At the request of counsel for plaintiff the trial judge instructed the jury before argument as follows:

“The jury is instructed that if you find any of Mrs. Frazier’s money was turned over to Dr. Mills for safekeeping, as claimed by her, then the burden of proof is cast upon the defendants to show hy a fair preponderance of the evidence that the money so received by Dr. Mills was repaid or accounted for by him.”

This was manifestly an incorrect statement of the law. There are no degrees of preponderance and a mere preponderance of the evidence is sufficient. This instruction cast an undue burden on the defendants, particularly in view of the fact that they were executors of a decedent and were deprived of the benefit of his testimony. Travelers Insurance Co. vs. Rosch, 3 C. C., N. S., 156; Cincinnati Traction Co. vs. Ruthmen, 15 C. C., N. S., 191, 192. Furthermore, the answer does not plead payment.

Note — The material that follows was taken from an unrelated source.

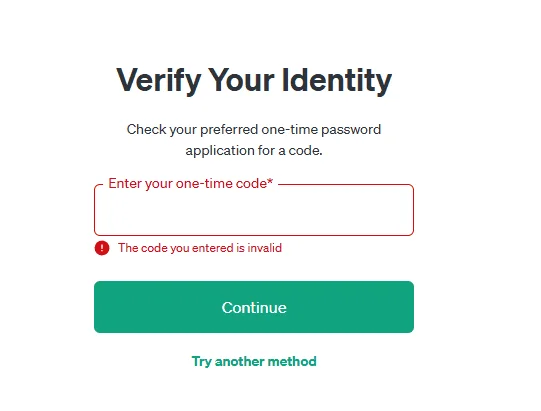Click the 'Verify Your Identity' heading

It is urged that although the trial court may have erred in admitting the account book in evidence, yet the judgment should not be reversed because other evidence was offered tending to sustain a recovery. The record does disclose some other evidence relating to some of the items on which the action is based, but it is manifest from the entire record that the verdict which was rendered could not have been rendered except for the evidence furnished by the so-called book account.

For the reasons given the judgment will be reversed and the cause remanded for a new trial. _

_ (Williams and Llloyd, JJ., concur.)